BATTLING REVIEWERS: Now this is kind of cool. Frank Wilson, who reviewed An Army of Davids for the Philadelphia Inquirer when it first came out, has now posted a response to the TNR review by Christine Rosen that I mentioned earlier this week.

It occurs to me that TNR has managed to attack both me and Kos from the right this week, which is no small achievement. Hey, maybe Kos is telling the truth about them going all conservative . . . .

A NICE ARTICLE ON THE MICKEY KAUS /ROBERT WRIGHT Bloggingheads.tv vehicle, from Jon Fine in Business Week. “It turns out that the nontheatrical is theatrical, and a serious political conversation between two poorly dressed bloggers is, yes, weirdly compelling.” (Via the Huffington Post).
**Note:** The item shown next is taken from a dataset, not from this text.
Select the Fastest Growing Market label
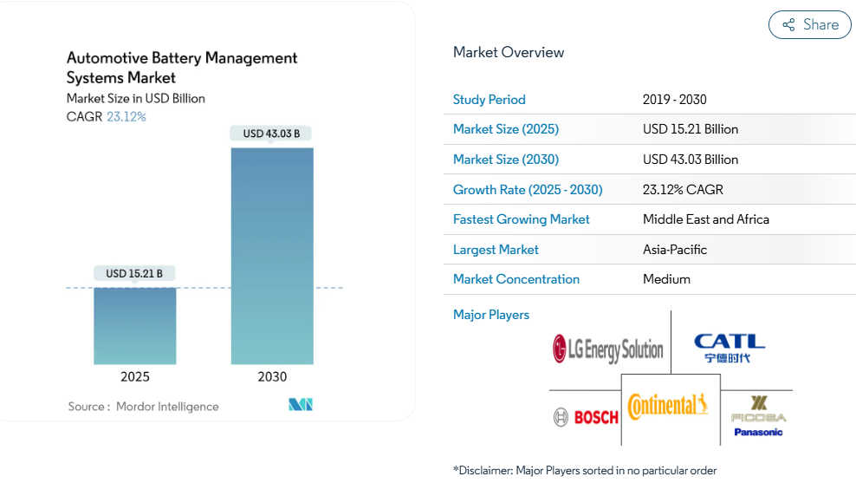 click(x=521, y=219)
A KELO-RELATED Executive Order: “It is the policy of the United States to protect the rights of Americans to their private property, including by limiting the taking of private property by the Federal Government to situations in which the taking is for public use, with just compensation, and for the purpose of benefiting the general public and not merely for the purpose of advancing the economic interest of private parties to be given ownership or use of the property taken.”
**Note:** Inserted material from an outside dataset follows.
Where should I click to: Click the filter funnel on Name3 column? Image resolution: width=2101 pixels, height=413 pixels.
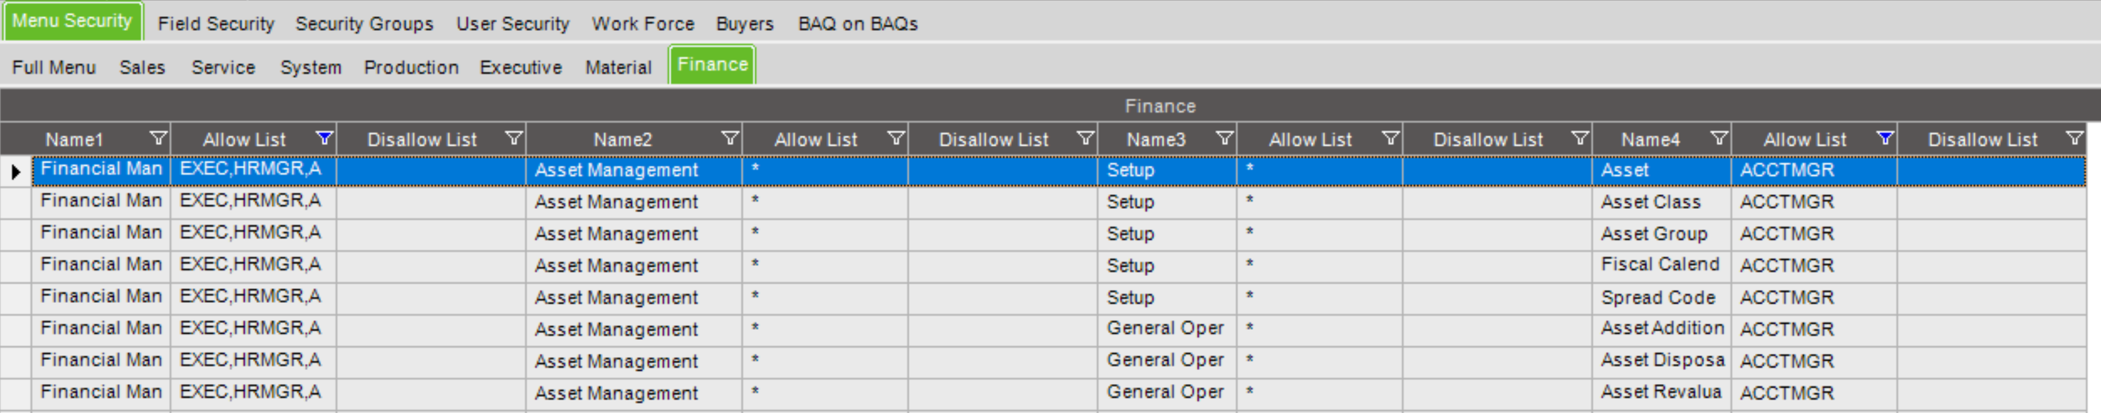[1224, 139]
I’M ON HUGH HEWITT’S SHOW with Ed Morrissey, talking about the New York Times’ latest publication of classified information. You can listen live here.

Nobody from The Times was willing to talk, but you can see what others are saying here.

UPDATE: A reader who has lots of experience working for SWIFT (the Society for Worldwide Interbank Financial Transfers, the entity involved in the financial surveillance program in question) emails:

What has not been stressed is that SWIFT is not used for individuals. It is used for processing money transfers, stock transfers and bond transfers from companies, governments, banks, insurance companies and NGO’s. What we essentially had on file was the holdings for almost all our clients and the clearance data for these transactions dating back for years. We had to keep all this on file to satisfy all the governmental regulations on taxations, etc.

What the NY Times has essentially done is open up to the terrorists the trails of all their transactions and how the banking procedures of money laundering was done for them by the system. They have essentially stopped dead the ability to track this money and keep it from being put in the hands of our worst enemies. Whether the terrorists might have guessed that their money was being transferred is a moot point. The NY Times had told them that their worst fears have been realized and that they need to find another way to move money around the world. They know it for sure now. Thank you, Bill Keller, and when the nice young man or woman from down the street is killed by one of these terrorists I can thank you for that as well.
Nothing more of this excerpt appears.